Storing data in database

Started by jackgrant1, Feb 13, 2023, 04:14 AM

Previous topic - Next topic

jackgrant1Topic starter

Hello! The title of my question may be unclear, but essentially I'm curious about the most efficient way to store data in a database that has an affiliation to a certain type. For instance, an article could be categorized as both news and a blog post. To accommodate this scenario, we often create a field in the database that designates the object's type.

Now, I'm wondering if it would be more advantageous to assign an id number to each type so that we're not storing the entire word "blog" for example, but instead inserting "1". While it may be more clear to use the actual word, I'm wondering what would be the best approach if we're dealing with millions of records?


Honestly, I'm not entirely sure how MySQL implements this, but in Oracle, integers can actually be larger than one byte (sometimes up to 9, depending on the bit depth). Here's an example:

1 Typ=2 Len=2: 193,2 Typ=1 Len=1: 49

Notice the difference in length. Short strings are typically indexed for unique occurrences just as well as integers, although range predicates can cause some issues. This mainly applies to Oracle, but it's worth noting and considering for other database systems as well. It's always best to double-check information and not trust everything you read.


Let's brainstorm together. To start, consider whether it's necessary to use the full int data type - how many different article types do you have? A TinyInt UNSIGNED may suffice and prevent any issues with blocking.

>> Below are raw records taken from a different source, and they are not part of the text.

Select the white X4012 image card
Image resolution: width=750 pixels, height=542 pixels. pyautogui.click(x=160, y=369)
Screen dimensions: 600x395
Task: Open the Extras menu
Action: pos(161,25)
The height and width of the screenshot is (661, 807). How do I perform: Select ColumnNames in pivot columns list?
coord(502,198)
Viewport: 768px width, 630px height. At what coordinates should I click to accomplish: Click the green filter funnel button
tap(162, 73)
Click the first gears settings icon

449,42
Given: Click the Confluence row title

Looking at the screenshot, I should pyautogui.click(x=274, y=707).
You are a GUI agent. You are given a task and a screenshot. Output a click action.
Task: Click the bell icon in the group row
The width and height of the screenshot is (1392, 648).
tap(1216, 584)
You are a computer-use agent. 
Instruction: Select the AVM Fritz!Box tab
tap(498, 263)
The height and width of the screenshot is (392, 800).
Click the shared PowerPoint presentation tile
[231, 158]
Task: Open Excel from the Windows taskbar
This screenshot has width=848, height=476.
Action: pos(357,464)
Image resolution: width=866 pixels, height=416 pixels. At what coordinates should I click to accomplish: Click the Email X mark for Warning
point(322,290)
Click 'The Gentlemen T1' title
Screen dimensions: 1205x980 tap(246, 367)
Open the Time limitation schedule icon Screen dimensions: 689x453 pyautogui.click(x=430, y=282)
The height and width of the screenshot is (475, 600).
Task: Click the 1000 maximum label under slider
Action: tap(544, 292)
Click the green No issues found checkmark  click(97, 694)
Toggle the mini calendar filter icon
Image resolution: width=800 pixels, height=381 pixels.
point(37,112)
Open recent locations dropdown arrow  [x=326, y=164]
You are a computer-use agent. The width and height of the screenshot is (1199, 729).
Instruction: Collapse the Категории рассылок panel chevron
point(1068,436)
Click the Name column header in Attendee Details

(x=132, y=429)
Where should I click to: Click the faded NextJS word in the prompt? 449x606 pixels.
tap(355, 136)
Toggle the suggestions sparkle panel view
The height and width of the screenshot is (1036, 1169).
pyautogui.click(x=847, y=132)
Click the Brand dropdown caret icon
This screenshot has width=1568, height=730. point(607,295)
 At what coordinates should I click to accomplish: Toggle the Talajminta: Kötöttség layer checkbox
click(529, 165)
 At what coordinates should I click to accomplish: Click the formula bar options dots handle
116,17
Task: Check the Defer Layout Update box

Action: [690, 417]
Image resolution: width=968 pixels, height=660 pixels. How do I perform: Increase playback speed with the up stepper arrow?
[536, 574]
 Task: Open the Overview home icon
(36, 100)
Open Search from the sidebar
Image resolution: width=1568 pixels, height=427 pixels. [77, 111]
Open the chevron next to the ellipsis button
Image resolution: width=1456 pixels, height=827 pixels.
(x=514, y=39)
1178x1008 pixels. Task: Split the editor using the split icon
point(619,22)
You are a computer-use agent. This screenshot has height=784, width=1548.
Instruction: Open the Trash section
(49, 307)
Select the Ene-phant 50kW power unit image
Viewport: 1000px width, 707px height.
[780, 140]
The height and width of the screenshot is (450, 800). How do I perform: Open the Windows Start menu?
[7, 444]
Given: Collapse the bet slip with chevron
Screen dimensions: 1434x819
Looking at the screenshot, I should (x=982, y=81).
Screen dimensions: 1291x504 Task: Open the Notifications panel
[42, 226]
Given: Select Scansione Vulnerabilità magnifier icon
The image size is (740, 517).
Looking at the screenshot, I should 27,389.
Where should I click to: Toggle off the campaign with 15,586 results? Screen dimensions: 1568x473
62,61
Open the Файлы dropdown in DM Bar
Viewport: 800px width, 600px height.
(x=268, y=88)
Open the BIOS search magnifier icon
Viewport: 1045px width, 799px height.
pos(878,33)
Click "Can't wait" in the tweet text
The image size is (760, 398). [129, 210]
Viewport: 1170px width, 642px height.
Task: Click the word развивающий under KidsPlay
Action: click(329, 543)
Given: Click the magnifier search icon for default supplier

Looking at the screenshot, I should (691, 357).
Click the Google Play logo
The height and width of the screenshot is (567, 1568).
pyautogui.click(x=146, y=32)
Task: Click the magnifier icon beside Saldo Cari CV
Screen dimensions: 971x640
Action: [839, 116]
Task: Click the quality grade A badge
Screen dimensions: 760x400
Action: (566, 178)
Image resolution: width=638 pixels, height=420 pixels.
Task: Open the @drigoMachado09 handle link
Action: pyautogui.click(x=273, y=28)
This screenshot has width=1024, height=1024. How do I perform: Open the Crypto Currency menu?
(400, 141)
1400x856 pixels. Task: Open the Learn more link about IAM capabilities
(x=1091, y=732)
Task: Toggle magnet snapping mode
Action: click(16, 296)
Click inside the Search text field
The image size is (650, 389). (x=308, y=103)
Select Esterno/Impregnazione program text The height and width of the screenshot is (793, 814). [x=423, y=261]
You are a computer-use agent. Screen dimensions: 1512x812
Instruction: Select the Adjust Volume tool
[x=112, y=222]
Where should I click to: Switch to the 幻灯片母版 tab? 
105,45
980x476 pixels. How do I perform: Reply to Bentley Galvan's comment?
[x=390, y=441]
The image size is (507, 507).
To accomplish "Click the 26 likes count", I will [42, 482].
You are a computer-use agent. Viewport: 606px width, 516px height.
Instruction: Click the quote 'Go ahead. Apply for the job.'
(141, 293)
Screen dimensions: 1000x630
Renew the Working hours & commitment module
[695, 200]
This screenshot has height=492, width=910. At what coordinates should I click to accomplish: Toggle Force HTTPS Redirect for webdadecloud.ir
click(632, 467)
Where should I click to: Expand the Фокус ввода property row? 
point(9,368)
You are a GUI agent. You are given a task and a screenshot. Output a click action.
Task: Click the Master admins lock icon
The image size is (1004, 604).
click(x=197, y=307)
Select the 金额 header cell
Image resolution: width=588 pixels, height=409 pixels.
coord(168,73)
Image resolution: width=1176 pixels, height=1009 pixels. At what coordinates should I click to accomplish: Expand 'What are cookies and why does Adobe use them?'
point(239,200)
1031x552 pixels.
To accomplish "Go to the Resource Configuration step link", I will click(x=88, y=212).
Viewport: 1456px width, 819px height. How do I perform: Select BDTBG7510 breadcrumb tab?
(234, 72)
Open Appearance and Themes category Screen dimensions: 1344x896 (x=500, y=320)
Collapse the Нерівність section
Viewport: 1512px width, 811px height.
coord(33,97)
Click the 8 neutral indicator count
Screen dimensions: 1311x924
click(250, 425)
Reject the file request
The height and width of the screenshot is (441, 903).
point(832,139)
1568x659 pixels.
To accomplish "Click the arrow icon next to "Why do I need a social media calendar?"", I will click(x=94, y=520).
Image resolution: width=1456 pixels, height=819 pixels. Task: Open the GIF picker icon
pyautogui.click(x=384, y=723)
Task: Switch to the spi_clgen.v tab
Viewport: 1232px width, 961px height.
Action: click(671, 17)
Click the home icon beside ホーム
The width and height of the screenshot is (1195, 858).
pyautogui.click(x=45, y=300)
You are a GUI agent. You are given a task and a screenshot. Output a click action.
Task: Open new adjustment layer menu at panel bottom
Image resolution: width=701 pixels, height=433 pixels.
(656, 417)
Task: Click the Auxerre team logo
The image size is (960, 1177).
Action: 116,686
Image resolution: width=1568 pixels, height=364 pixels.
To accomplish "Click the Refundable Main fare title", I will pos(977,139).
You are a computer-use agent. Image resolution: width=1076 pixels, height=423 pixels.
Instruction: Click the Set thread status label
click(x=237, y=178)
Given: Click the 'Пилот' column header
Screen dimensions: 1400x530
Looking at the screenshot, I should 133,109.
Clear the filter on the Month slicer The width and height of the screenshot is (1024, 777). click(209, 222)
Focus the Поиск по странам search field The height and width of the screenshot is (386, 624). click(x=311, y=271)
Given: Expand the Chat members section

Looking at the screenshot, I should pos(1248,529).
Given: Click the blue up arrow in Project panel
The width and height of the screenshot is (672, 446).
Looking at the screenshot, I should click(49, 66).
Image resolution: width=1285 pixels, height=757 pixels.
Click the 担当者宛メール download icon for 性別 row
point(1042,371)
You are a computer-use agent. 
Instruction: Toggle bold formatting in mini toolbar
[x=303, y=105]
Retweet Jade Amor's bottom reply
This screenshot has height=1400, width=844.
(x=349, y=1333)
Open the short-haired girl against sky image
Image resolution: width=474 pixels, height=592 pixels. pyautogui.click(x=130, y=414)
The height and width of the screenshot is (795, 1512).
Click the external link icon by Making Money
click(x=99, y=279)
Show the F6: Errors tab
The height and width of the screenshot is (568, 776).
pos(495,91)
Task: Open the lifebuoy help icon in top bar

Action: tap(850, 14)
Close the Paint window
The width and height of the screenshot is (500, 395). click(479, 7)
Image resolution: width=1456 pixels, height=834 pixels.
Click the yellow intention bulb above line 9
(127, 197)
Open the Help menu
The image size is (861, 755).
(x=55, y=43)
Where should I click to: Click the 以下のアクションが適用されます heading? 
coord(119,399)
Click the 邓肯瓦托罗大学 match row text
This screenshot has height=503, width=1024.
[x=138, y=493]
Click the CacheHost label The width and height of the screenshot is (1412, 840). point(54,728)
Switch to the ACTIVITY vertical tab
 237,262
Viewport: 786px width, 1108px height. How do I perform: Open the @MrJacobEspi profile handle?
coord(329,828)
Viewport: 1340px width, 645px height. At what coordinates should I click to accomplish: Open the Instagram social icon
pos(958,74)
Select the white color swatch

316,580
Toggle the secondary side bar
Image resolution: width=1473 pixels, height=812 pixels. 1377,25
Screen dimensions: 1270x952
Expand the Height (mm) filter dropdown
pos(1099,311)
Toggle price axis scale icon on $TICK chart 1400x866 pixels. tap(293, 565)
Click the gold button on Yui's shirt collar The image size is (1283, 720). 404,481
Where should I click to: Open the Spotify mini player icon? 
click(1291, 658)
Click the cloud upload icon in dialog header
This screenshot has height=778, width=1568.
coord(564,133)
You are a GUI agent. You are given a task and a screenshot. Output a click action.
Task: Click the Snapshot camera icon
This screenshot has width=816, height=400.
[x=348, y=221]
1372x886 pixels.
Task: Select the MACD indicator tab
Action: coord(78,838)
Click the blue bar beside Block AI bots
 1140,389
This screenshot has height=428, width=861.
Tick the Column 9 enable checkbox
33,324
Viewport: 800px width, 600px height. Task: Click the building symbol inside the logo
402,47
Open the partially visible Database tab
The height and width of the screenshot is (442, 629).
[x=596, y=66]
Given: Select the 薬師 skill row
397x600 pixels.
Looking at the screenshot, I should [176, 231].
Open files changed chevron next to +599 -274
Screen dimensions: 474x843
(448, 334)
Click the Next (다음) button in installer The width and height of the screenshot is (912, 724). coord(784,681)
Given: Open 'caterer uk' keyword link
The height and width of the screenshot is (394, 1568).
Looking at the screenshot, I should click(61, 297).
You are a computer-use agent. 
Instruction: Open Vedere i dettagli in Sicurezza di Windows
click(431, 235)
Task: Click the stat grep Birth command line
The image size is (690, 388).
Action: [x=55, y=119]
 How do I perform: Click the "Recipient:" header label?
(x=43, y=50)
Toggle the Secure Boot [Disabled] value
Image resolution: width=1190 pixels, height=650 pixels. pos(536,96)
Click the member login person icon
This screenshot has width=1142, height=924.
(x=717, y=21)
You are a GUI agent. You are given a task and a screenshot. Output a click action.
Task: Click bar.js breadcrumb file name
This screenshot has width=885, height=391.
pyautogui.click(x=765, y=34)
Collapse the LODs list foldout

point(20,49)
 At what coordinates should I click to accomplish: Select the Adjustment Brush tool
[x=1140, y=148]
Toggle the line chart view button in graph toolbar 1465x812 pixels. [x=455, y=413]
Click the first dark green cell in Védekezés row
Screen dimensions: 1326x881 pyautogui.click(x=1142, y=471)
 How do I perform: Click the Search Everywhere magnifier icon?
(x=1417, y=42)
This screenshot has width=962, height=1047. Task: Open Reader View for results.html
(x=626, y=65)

Another important factor to consider is the length of a varchar string. If it's only a few characters long, then this may not be an issue. However, for longer strings it's probably better to use a number type.

It's also quite likely that you'll need to use a sample and create an index that applies to several fields. In this case, the size of the index will also be an important consideration.


When choosing a data type for database records, it's important to keep in mind that the system and not a human will be selecting and reading these records. Therefore, it's better to opt for a smaller and more efficient data type that's better suited for machines.

For example, TINYINT UNSIGNED is a great option for all record types, as it's both fast and efficient. However, if you want to prioritize clarity, using ENUM is another good option.

It's best to avoid using VARCHAR because it takes longer to process - the length of the string must first be determined before it can be read. Additionally, comparing numbers is faster than comparing strings, and using VARCHAR takes up more space in both the table itself and the index.